Andy outlined his plans to end rough sleeping in GM by 2020, citing the introduction of a Social Impact Bond to provide accommodation for 200 rough sleepers, and to address in-work poverty through the Good Employment Charter and the Living Wage. He said that we need to work together to improve school readiness, with 13,000 children in GM starting school without the necessary skills to develop. Free bus passes for 16 –18 year olds and a ‘Curriculum for Life’ will help young people after school to get the start that they need as they approach the world of work. Andy then took questions on issues including:
• The need for leadership on food poverty – Andy is organising a Green Summit in March 2018 and will consider appointing someone to lead on food policy in particular
• Universal Credit – Andy said that some of the DWP budget should be devolved to GM. A suggestion was also made from the audience that credit unions could play a role in helping to address the long wait for UC to come through that is putting many people into rent arrears, and Andy expressed a willingness to explore this possibility.
• Involving the private sector more in poverty reduction – Andy talked about those who are supporting the Mayor’s Homelessness Fund, and the role that the Good Employment Charter could play in improving job quality in many businesses
• Universal Basic Income – Andy said that evidence from the pilot in Finland will be important, and said that as well as income, other issues need to be factored in for real poverty reduction, e.g. in housing, security of tenure, quality of housing and rent controls for people in private rented sector.
• The need to channel more resources into affordable housing – Andy has appointed Paul Dennett as GM lead on housing, and with 85,000 people on the waiting list, we do need to increase supply of affordable housing
We then welcomed Young Manchester, two of whom gave powerful speeches about the impact of poverty on young people, told us about their Poverty Speaks Volumes work and presented their video: watch it here.
Finally we had a panel discussion with Jayne Gosnall, Salford Poverty Truth Commissioner, Dr Carolyn Wilkins, Chief Executive of Oldham Council, Barry Knight who had spoken earlier, and Paul Dennett, City Mayor of Salford Jayne, Carolyn and Paul each gave short speeches reflecting on the other talks and presentations.
Jayne talked about the principles behind the Salford Poverty Truth Commission and the outcomes, such as making council tax bills easier to understand, information about what to do if struggling to pay the bill, and free replacement birth certificates for homeless people.
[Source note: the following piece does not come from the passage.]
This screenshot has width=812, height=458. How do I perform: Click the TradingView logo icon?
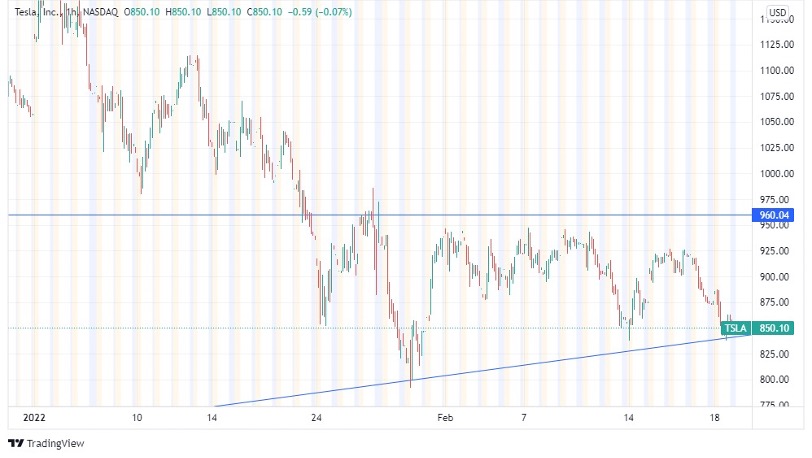coord(15,444)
Carolyn said that Oldham has been working differently for some years, after rethinking its fundamental purpose: not just service delivery but also economic development, listening to people’s lived experiences. Paul said that poverty is a systemic issue and a symptom of the failure of neoliberalism, and that we need more progressive taxation. Poverty cannot be addressed just through local actions, but devolution presents an opportunity to challenge the highly centralised UK government. He said that we need to campaign for social justice, further devolution and local democracy. There was then a lively discussion with questions from the audience.
We finished with some final thoughts from Graham, and “I don’t want to live in poverty”, another powerful song from Young Manchester. All of the speakers, and the audience who asked questions, complemented each other well and we explored many challenging questions and innovative approaches through the afternoon. It really was an event in which we rethought how to address poverty here, and how Greater Manchester can lead the way in the UK.